**Prompt 1**. From the wheat-sensitivity article, copy the stretch from "By introducing an" through "gluten-intolerant, Rustgi says." word for word.
**Prompt 2**. Name every country that the wheat-sensitivity article mentions.

**Study text**.
WSU Researchers Aim to Crack the Wheat-Sensitivity Puzzle

wheat

In a few years, people with celiac disease and those who are gluten-intolerant might see a strain of wheat they can digest if all goes well with work led by a team of researchers affiliated with Washington State University.

By introducing an enzyme into the grain itself, the team is developing a strain of wheat they hope can break down its own gluten proteins from the inside.

The research is led by Sachin Rustgi, an adjunct assistant professor with WSU’s Department of Crop and Soil Sciences and assistant professor of molecular breeding at Clemson University, along with a team of scientists in Chile, China and France.

If proven safe and put on the market, the strain could be good news for digestion for everyone, not just those who are gluten-intolerant, Rustgi says.

“Healthy individuals cannot consume gluten completely, we excrete most of it out,” Rustgi says. “These enzymes help you get more out of one slice of bread.”

Before it could go to market, the strain would have to make it through rigorous testing, Rustgi says, including crop testing and tests in the lab to make sure the wheat doesn’t cause a bad reaction in cells of people with celiac. In an agronomic test in a field in Pullman, the team already found there was no visible difference between the mother strain of wheat and the genetically modified version, Rustgi says.

Rustgi was drawn to the research after seeing how much gluten intolerance is a problem in other parts of the world like India and other parts of Asia, where he says those who see negative impacts from eating gluten are sometimes misdiagnosed as having “summer diarrhea.”

“That was kind of the initial trigger,” he says.

**Data provided**.
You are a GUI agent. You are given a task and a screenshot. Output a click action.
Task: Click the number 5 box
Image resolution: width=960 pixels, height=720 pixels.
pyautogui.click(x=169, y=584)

---

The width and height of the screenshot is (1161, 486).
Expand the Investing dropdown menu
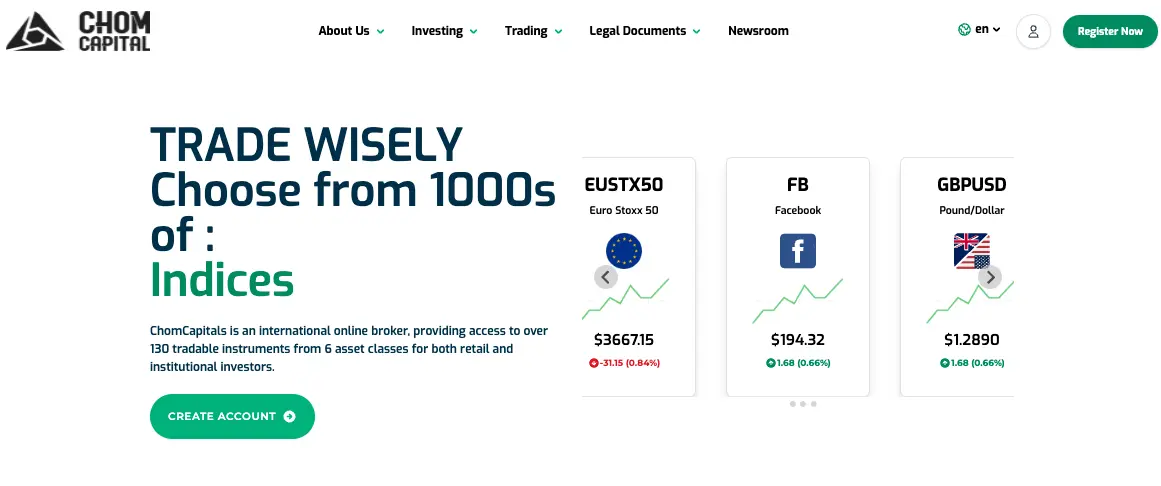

**Answer box 1**.
By introducing an enzyme into the grain itself, the team is developing a strain of wheat they hope can break down its own gluten proteins from the inside.

The research is led by Sachin Rustgi, an adjunct assistant professor with WSU’s Department of Crop and Soil Sciences and assistant professor of molecular breeding at Clemson University, along with a team of scientists in Chile, China and France.

If proven safe and put on the market, the strain could be good news for digestion for everyone, not just those who are gluten-intolerant, Rustgi says.

**Answer box 2**. Chile, China, France, India